Chapter One
Energy. Luxury. Power.
Those are the vibes my red dress is giving off, and I am so here for it. I twirl in the mirror, the high-slit, satin ruffles spinning around my legs. Gold stilettos and a black mink shawl solidify just how expensive the look is. I've never felt this chic in my entire life.
The door of my bedroom opens behind me, and my friend, Saige, enters the room in a short black dress. She bends down for a second to adjust her silver heel then pauses.
"Oh my gosh, Cleo! You look amazing!"
"I told you I had the perfect outfit for the evening."
"I should've taken you up on your offer to borrow a dress." Saige flops onto my bed, brushing the tassels on the pillow decorating the blue-and-gold comforter.
"It's fine. You're stunning in your dress, too."

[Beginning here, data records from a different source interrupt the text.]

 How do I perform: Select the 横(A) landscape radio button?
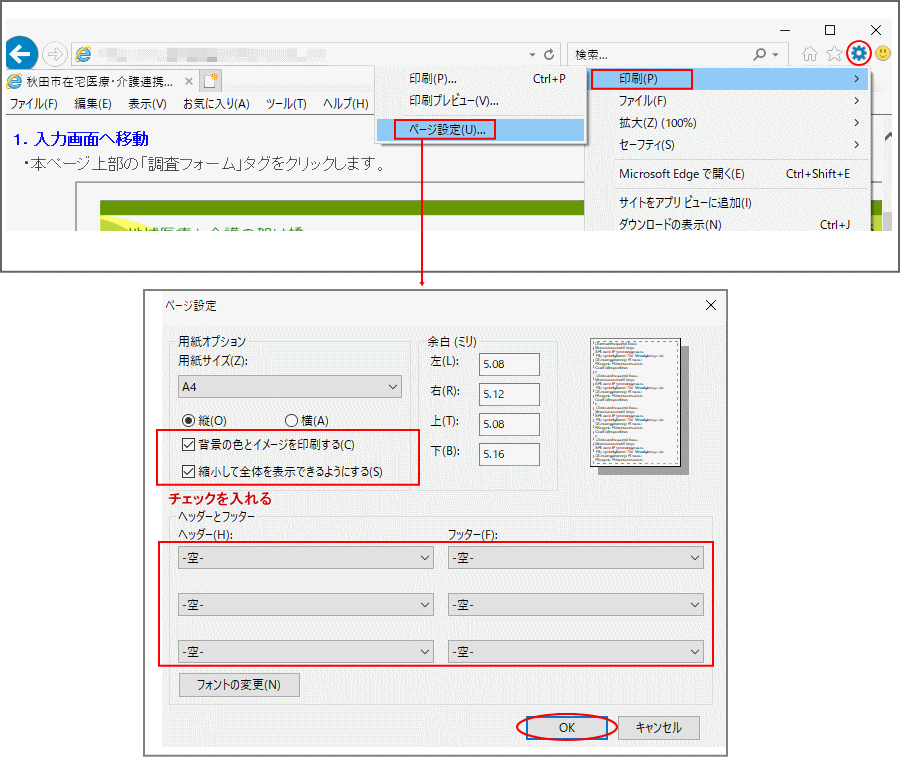(x=292, y=421)
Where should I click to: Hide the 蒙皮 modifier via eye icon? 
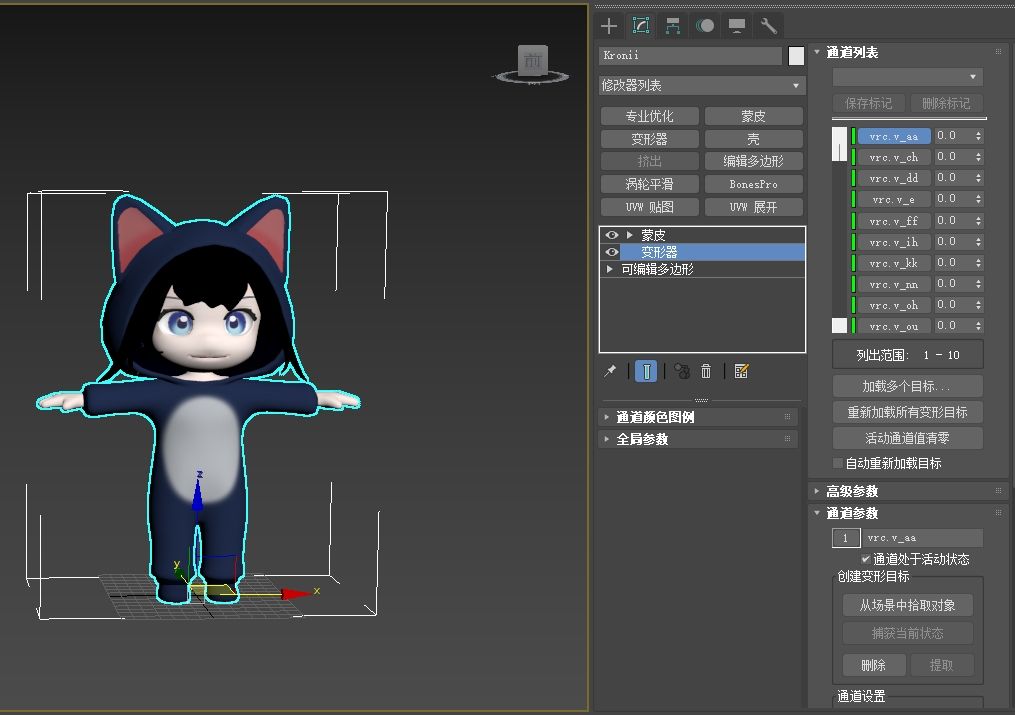pos(612,235)
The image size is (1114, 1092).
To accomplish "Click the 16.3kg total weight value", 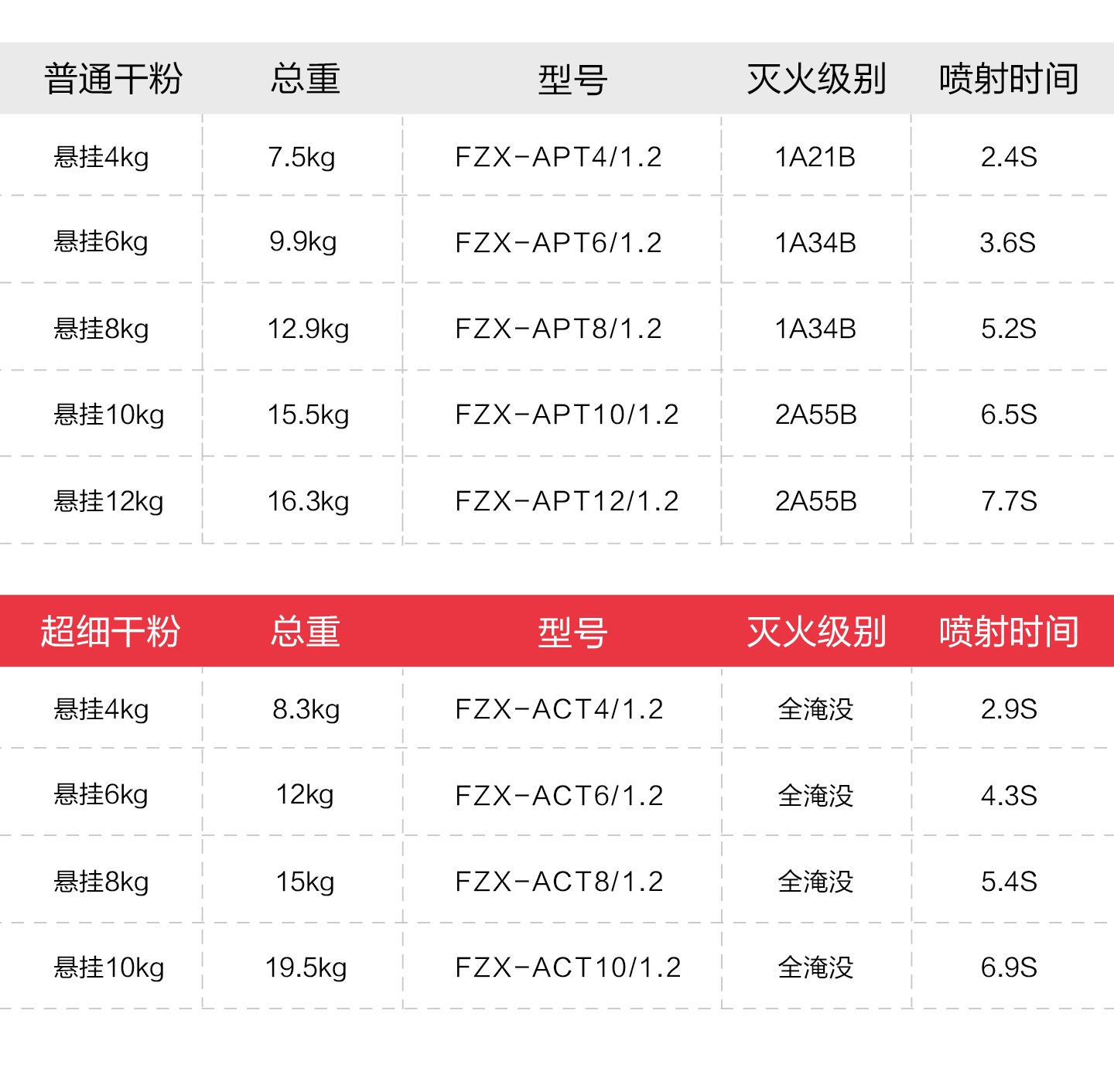I will [308, 501].
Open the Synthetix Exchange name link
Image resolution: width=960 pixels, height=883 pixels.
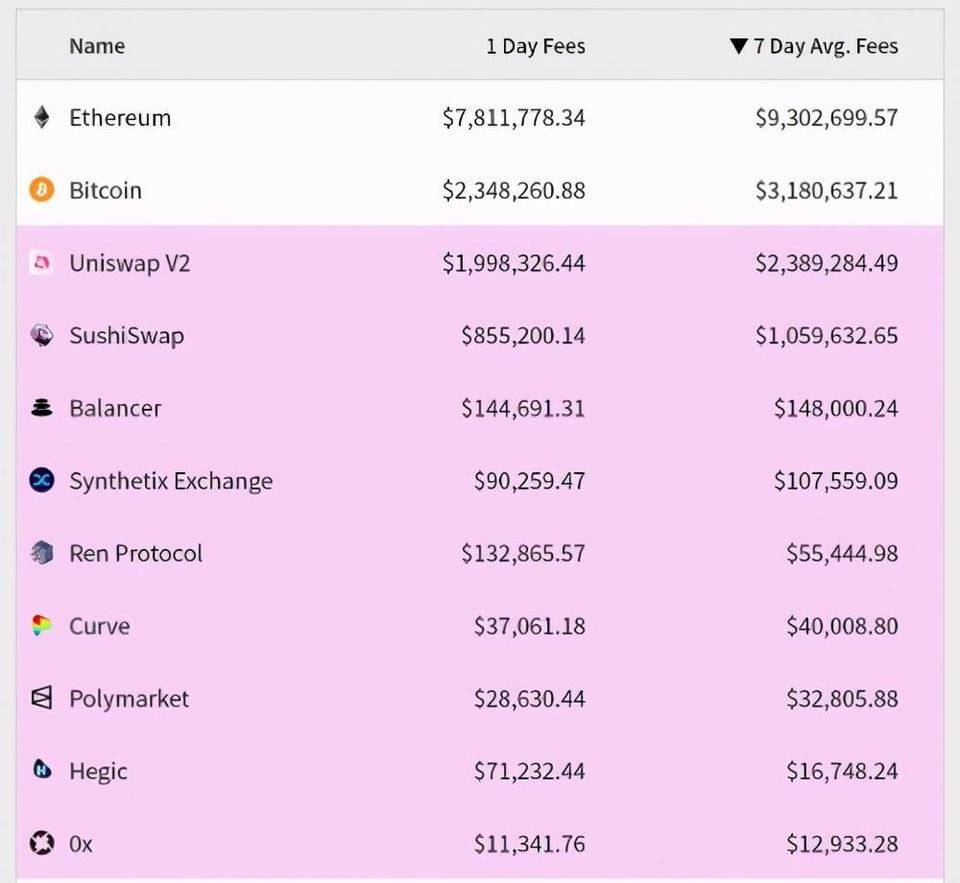coord(171,481)

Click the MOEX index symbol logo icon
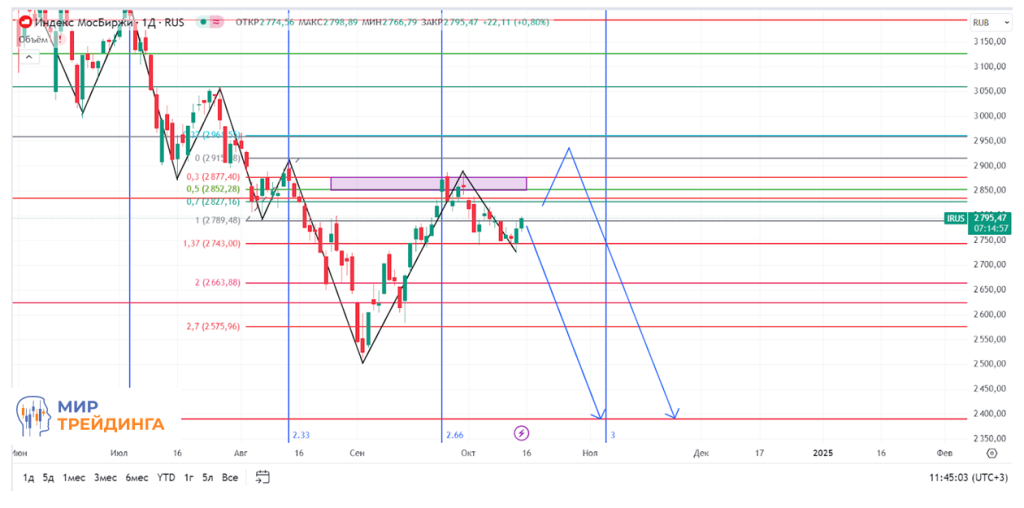click(23, 21)
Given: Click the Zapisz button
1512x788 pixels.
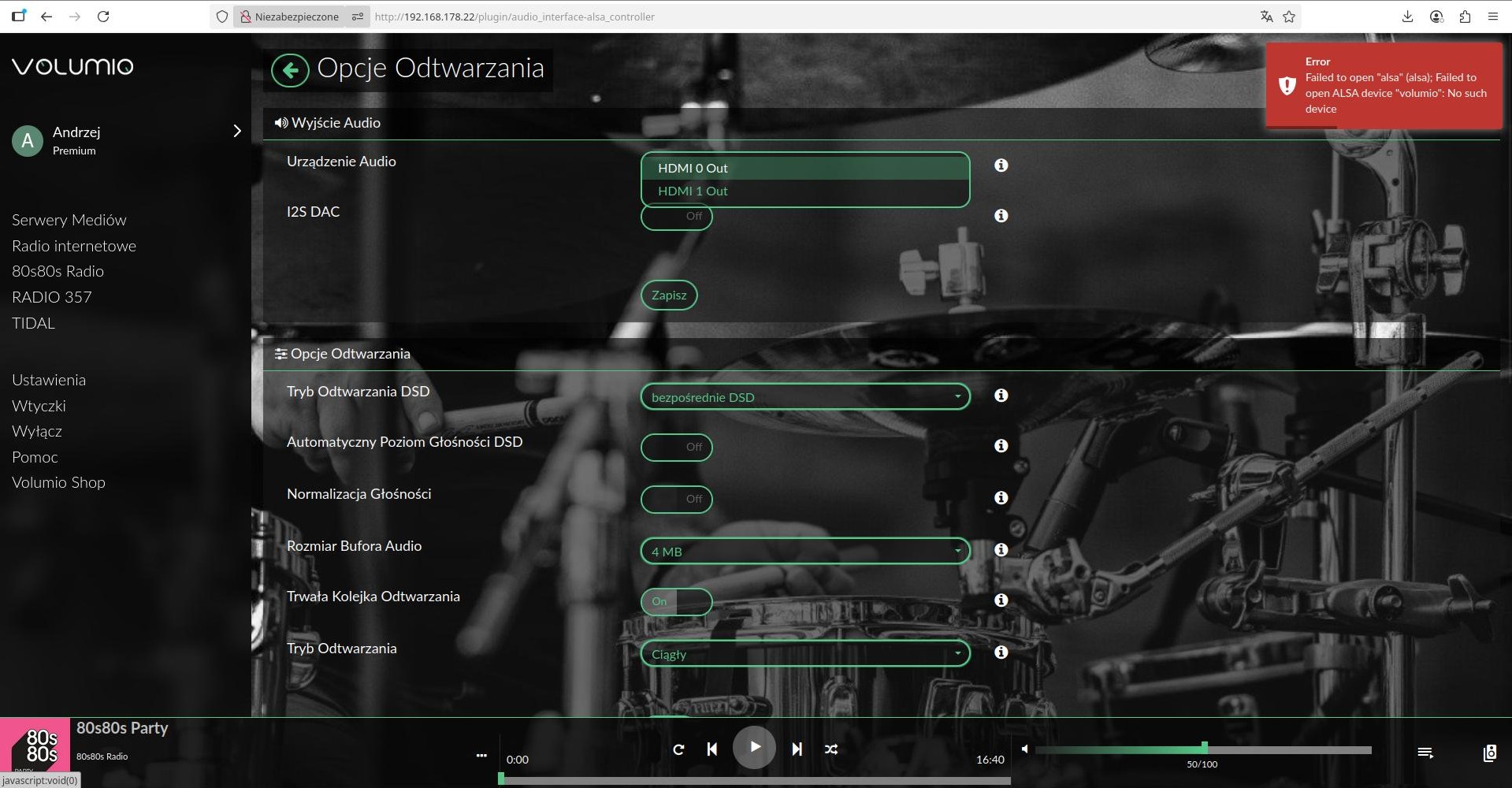Looking at the screenshot, I should click(669, 296).
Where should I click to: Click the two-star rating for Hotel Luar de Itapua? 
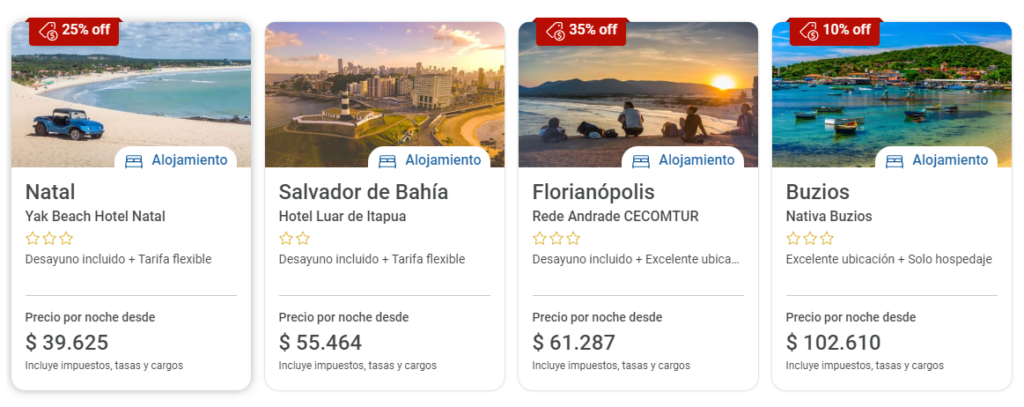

Truth be told, it's one of two dresses she's worn to every special event we've gone to together for the past two years. Homecoming, graduation, girl's night on the town, you name it.
A few short weeks ago, I had an "everything" dress just like those. Wow, has my luck changed, and I hope hers can, too.
"Man, does your boss need to hire anyone else?" Saige asks.
"I don't think so." Guilt pangs through me as I fasten a gold necklace around my throat. She's being a really good sport about this, and I'm happy to share as much of the opulence with her as possible, but it isn't the same as having the luxury specially bestowed upon you.
"And to think all of this is free." Saige shakes her head. "It's almost too good to be true."
I chuckle. "And yet it isn't. Hey, why don't you help me pick out a purse." Saige bounds over. My new closet is so huge that it's divided into three sections that fill an entire wall of my giant room. On the left side, there's a floor-to-ceiling section that only contains purses.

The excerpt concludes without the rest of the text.